++++ Texte proposé
Après le formidable voyage et quasi compagnonnage que nous avait proposé Konserthuset en 2012, en programmant sur une semaine l’intégrale des quatuors de Beethoven par le Quatuor Belcea, nous voilà prêts, à nouveau, à nous replonger dans l’énorme corpus. En trois doubles matinées, certes, et, qui plus est, étalées de l’hiver à l’automne, mais il est vrai que l’année s’annonce roborative en Beethoven, avec notamment l’intégrale des sonates par Igor Levit, sur lesquelles nous reviendrons, sans parler des symphonies (lors d’un cycle LvB : Ladies versus Beethoven) et d’une intégrale des sonates pour piano & violon avec Martin Helmchen et Frank Peter Zimmermann.
Les Casals viennent de sortir les deux premiers volumes de leur intégrale basée sur une interprétation qu’ils nomment volontiers néo-classique prolongeant leurs enregistrements et leurs concerts autour de Mozart et Haydn. En cela, leurs disques réorganisent le corpus, non plus en distinguant les trois périodes de compositions (classique, médiane, tardive) mais en « les regroup[ant] en fonction de leur position au sein des trois grandes périodes créatrices ». Les concerts des Casals à Konserthuset tâchent de reprendre un peu cette nouvelle répartition.
Première matinée.
En cette journée de lancement de l’année Beethoven à Konserthuset, on nous annonce sur scène que le financement des concerts a pu être mené à bien grâce au don d’un mécène privé, présent ce soir, mais qui restera anonyme et dans l’obscurité du public. Il est chaleureusement applaudi. Merci à lui.
Les Casals ouvrent sur les débuts très classiques de Beethoven, en forme d’hommage à Haydn, par le quatuor n°3, opus 18:3. Le primarius est tenu par Abel Tomàs Realp et, d’emblée, ce qui se dégage dans l’Allegro, c’est le côté plutôt feutré des jeux d’archets qui se révéleront dans l’Andante plutôt papillonnants, sur une basse gouleyante, avec un violoncelle très léger.
++++++++
++++ Extrait de données
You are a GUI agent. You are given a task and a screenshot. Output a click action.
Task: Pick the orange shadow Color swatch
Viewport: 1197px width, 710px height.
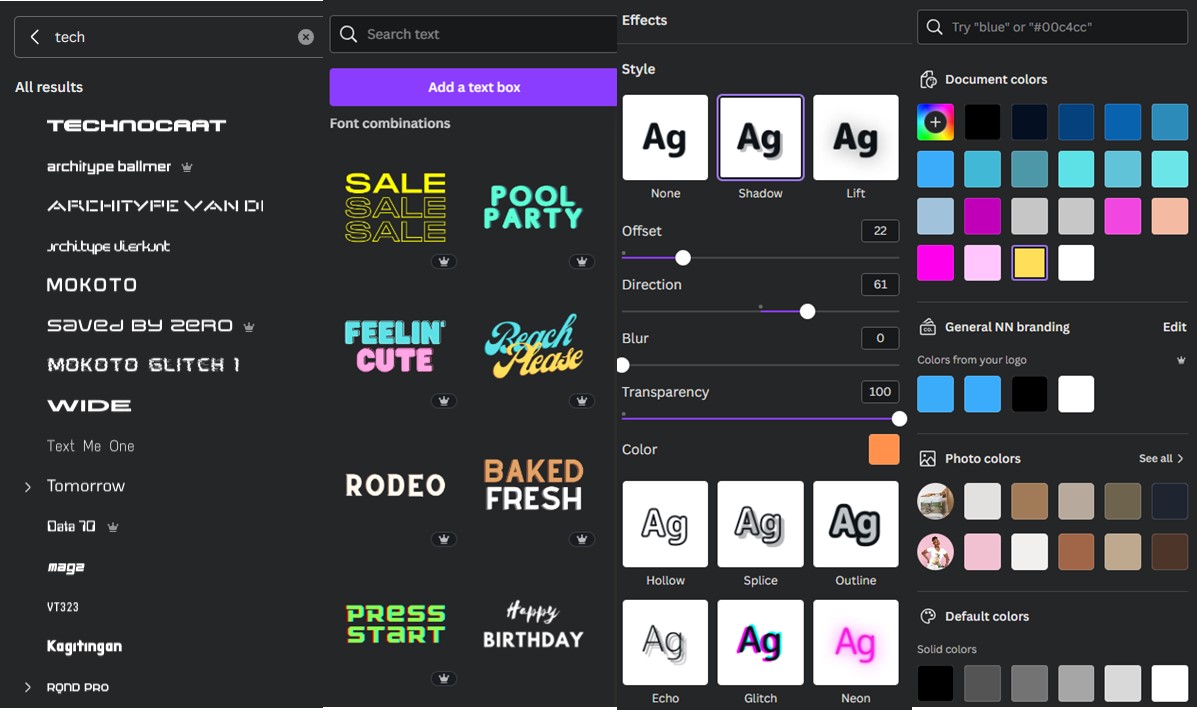[x=884, y=450]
++++++++
= Consigne =
Poursuivez le texte sur les quatuors de Beethoven joués par les Casals, en reprenant juste après sa dernière phrase.

= Réponse =
On apprécie également les pizzicati extrêmement doux de l’Allegro et un Presto plein de virtuosité classique mais tout en retenue, sans débauche d’effets.
Le ton est donné par l’utilisation d’archets classiques alliée à une certaine retenue. Peu de vibrato, une légère prédominance accordée aux violons avec un son clair plutôt sec (alto de Jonathan Brown), et un violoncelle magnifique, tenu par Arnau Tomàs Realp, très doux, légèrement en retrait, plus Fournier que Casals. Toutes ces petites bizarreries attrayantes soulignent le caractère classique mais par leur douce étrangeté sonore font ressortir toute la modernité de Beethoven.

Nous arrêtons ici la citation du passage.